Material provided ->

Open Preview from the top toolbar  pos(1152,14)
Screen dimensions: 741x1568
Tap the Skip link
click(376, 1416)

* * *

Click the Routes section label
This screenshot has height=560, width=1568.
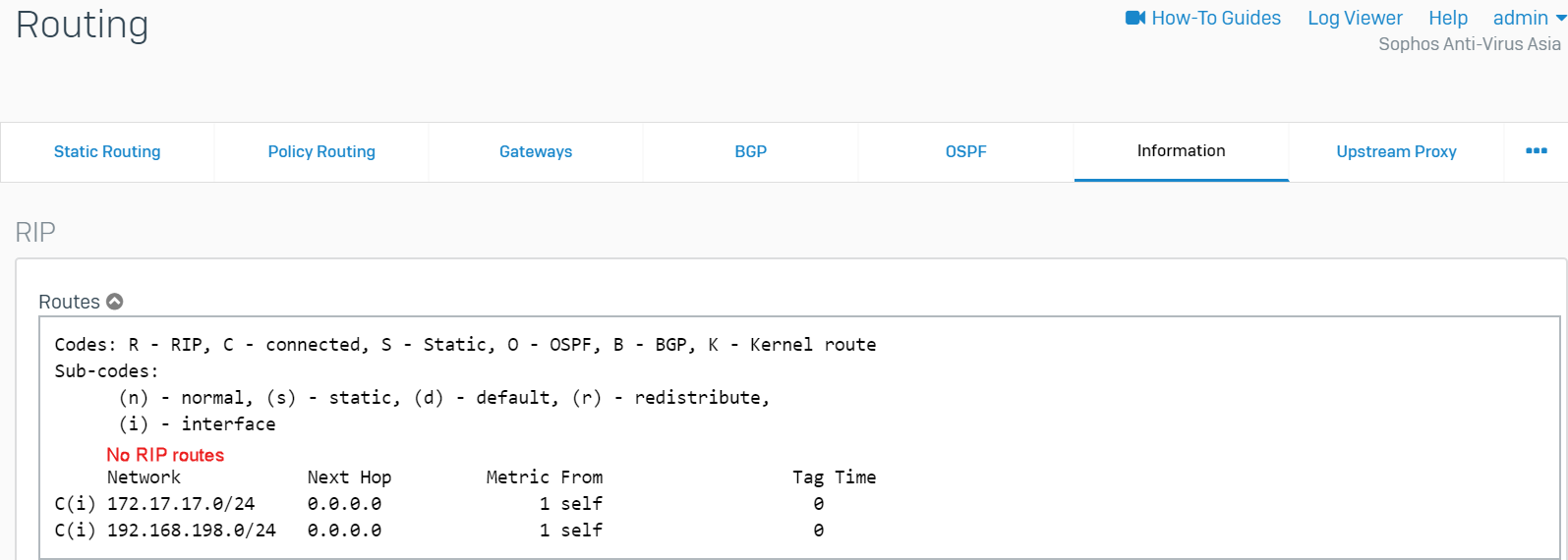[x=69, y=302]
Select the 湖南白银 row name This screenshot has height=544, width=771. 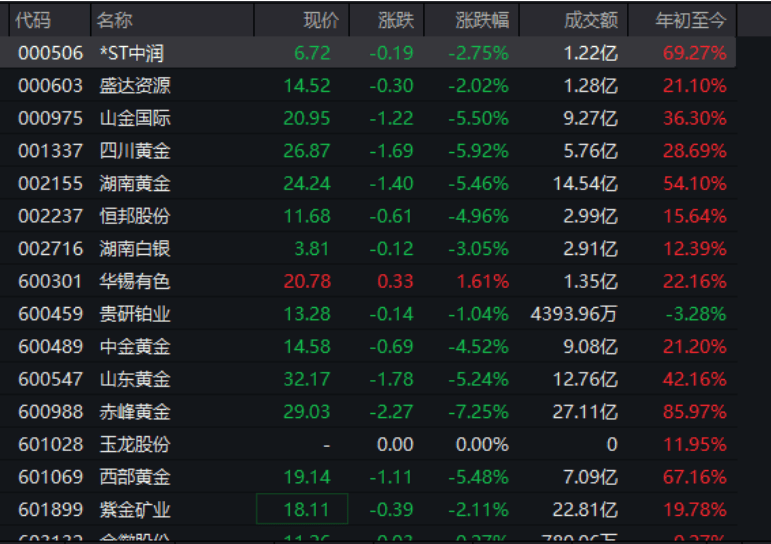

Problem description -> With pictures omitted, repeat the entries above word for word from the line holding "Click the Routes section label" down to the line holding "Select the 湖南白银", keeping both of those lines.

Result of this task ->
Click the Routes section label
This screenshot has height=560, width=1568.
[x=69, y=302]
Select the 湖南白银 row name This screenshot has height=544, width=771. 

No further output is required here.